Good afternoon, dear NVidia! I have such a problem. I need to create remote workspace, based on jetson-nano for my university labs. Now we have only jetson-nano that’s why I wanted to use one board for remote workstation (for ssh connecting) and the second for experiments. When I tried to fully flash the second board I discovered that flash.sh run some binaries that compiled only for x86. Now I have only one question - is it possible to fully flash (not only rootfs but full EMMC) on one jetson-nano using another jetson-nano?
SDK 32.7.4
Not possible.
A Jetson in recovery mode is a custom USB device, which implies flash uses a custom USB driver.

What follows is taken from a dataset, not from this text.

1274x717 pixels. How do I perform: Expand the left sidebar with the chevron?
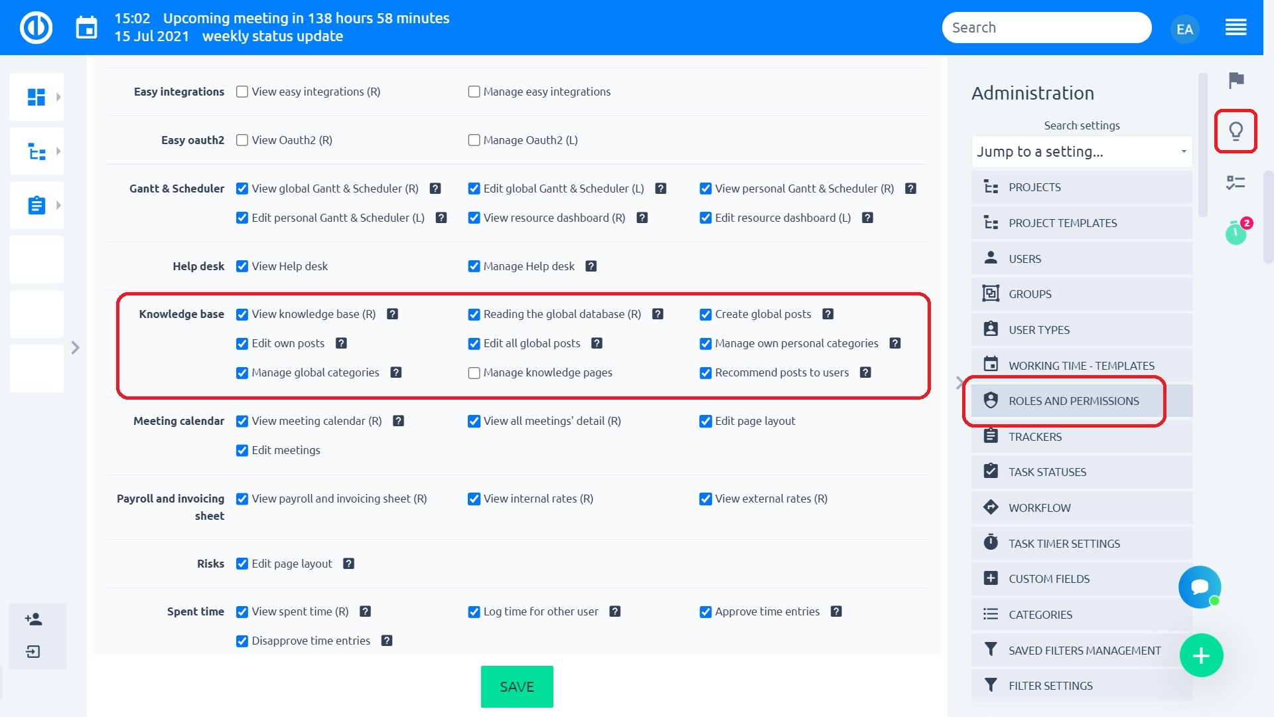pos(75,348)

The flash software’s JetPack/SDK Manager is just a front end to the actual flash software, which is appropriately named the “driver package”. The driver package itself contains some x86 based compiled software which does not have publicly released source for it, so it must run on a Linux PC with that architecture.

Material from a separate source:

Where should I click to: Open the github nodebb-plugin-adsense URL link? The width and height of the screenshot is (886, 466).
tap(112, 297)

The reason this is done is that Jetsons don’t have a BIOS (and thus consume less power, have a lower cost, and are smaller). All of the boot content and equivalent of a BIOS on a Jetson is done in either partitions of the eMMC, or in QSPI for the SD card models. Every flash is essentially also a BIOS flash (which incidentally makes it nearly impossible to “brick” a Jetson). Without an actual BIOS self-flash is problematic. That external host PC is required for this reason.
Thank you for you answer! Maybe my explanation of problem was no good, but I didn’t meant that I want to flash nano from itself, I just want to flash one nano board with another nano board.
The simplest and most stupid solution to the problem is to try setting up the launch of specific scripts through the qemu, but this looks like a crutch and I thought maybe there are some official toolchains to flash one nano board from another nano board. Or some official or around official possibilities to workaround this x86 binaries and flash it.
Oh I found tegrarcm sources on GitHub then I’m going to try to assemble this for nano and try to flash another nano with this
tegrarcm is only for the legacy 32 bit processors Tegra20, Tegra30, Tegra114, Tegra124. The Jetson Modules use a newer protocol that is not open-sourced.
You absolutely need a physical amd64 pc with Ubuntu 18.04 in order to flash a Nano. Period. There is no way around.
fchk
It’s unfortunate. Then I only should try to start this under QEMU
Flashing using emulation and virtual machines doesn’t work reliably. You really must use real 64 bit PC hardware. No qemu/kvm, no vmware or virtualbox, no hyper-v.
It is possible that an emulator will work, but I’d have to agree with @fchkjwlsq that this would be problematic (and probably a painful experience).